0

I have a database table with columns dbValues and dbKeys. The dbKeys value is a string containing keys separated with ;.

dbKeys 1: "name;age;color;...price"
dbKeys 2: "city;street;age;...favourite_meal"
...

dbValues has same formatting as dbKeys but contains values for this keys.

dbValues 1: "Peter;18;blue;...64"
dbValues 2: "London;Main;40;...applepie"
...

There are more than 1 000 000 000 rows. I need to delete some keys and its values from all of the records where the key is, for example the age key, so the result would be:

dbKeys 1: "name;color;...price"
dbKeys 2: "city;street;...favourite_meal"
...

dbValues 1: "Peter;blue;...64"
dbValues 2: "London;Main;...applepie"
...

Do you have any recommendation how to modify all the records with the specific key value in the dbKeys column in the most effective way? I prefer some SQL, or something in .NET / C#.
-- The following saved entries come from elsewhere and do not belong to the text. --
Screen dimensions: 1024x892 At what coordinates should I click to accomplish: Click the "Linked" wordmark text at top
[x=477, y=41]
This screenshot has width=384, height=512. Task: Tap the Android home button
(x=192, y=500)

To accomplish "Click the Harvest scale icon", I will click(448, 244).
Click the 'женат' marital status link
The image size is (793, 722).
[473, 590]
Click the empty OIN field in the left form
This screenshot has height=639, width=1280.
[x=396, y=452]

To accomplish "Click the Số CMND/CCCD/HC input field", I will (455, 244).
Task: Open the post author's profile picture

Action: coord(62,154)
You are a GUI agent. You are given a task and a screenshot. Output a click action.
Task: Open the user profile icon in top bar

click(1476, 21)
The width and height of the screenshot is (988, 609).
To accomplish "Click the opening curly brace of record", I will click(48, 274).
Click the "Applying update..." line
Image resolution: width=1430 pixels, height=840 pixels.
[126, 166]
My solution is to create for-cycle over all the records (or over every 1000 records) and change every record separately. But it doesn't look very effective to me. So I'm opened for any other suggestion.

Uwe Keim
  • 39,551
  • 56
  • 175
  • 291
Banana Cake
  • 1,172
  • 1
  • 12
  • 31
  • 18
    This is why you should normalize your database. – HoneyBadger Nov 19 '19 at 13:43
  • 2
    Please clarify your specific problem or add additional details to highlight exactly what you need. As it's currently written, it’s hard to tell exactly what you're asking. See the [How to Ask](https://stackoverflow.com/help/asking) page for help clarifying this question. – Trevor Nov 19 '19 at 13:44
  • @Çöđěxěŕ I'm looking for the most effective way, how to rewrite substrings in more than 1000 000 000 records in the db. – Banana Cake Nov 19 '19 at 13:46
  • 2
    @BananaCake I understand, but unfortunately we don't have enough information to help; this could be done numerous ways. – Trevor Nov 19 '19 at 13:48
  • 2
    probably better to do it in stages. stop creating entries with wrong keys. stop modifying entries. single user mode mayhap. create a temp table containing all index to a row that has to change. change one after the other. You do not tell us where your probelm is nor what approach you did - [edit] your post to be more specific. And - just mabye - test tthis on a non-production copy before you do it. – Patrick Artner Nov 19 '19 at 13:48
  • 1
    You say it's a Database, but it seems like a semicolon-separated values – Ashkan Mobayen Khiabani Nov 19 '19 at 14:01
  • @Çöđěxěŕ My solution is to create for-cycle over all the records (or over every 1000 records) and change every record separately. But it doesn't look very effective to me. So I'm open for any other suggestion. – Banana Cake Nov 19 '19 at 14:05
  • @AshkanMobayenKhiabani It is database, where is some table with columns dbValues and dbKeys. The semicolon-separated values are the values of this columns. – Banana Cake Nov 19 '19 at 14:06
  • 1
    The algorithm is easy enough. Get all entries of dbKeys LIKE '%[keyToRemove]%'. For each entry, split by `;`, find [keyToRemove], remember the index, remove it and Join again. Then get all entries of dbValues for that key, split, remove the index and Join again. The "fun" part will be the writing back, as that could potentially be pretty slow. How about bulk insert into a temporary table and then merge into the "real" table? -- something like: https://stackoverflow.com/questions/20635796/bulk-update-in-c-sharp – Corak Nov 19 '19 at 14:07
  • One might hope that this is a one time operation and would not be the order of the day. Given that its a one off "the most efficient" is a luxury where the academic calisthenics of figuring out what that is would be better served getting the actual work started making the changes. – Joe Johnston Nov 19 '19 at 14:09
  • @JoeJohnston Fortunately it is only one time operation. – Banana Cake Nov 19 '19 at 14:15
  • @HoneyBadger Yes, I know, I got this project right now and I can't change the db, because it is connected with many components and I need to work with it as it is... – Banana Cake Nov 19 '19 at 14:18

1 Answers1

4

This will be really difficult in SQL but pretty easy in C#. Just:

  • Load the record
  • Split the values (for both columns) into lists with String.Split()
  • Loop through the keys. If there is a match, delete the index from both lists.
  • Join the lists back into strings with String.Join()
  • Save the record

You might want to save in a batch rather than individually.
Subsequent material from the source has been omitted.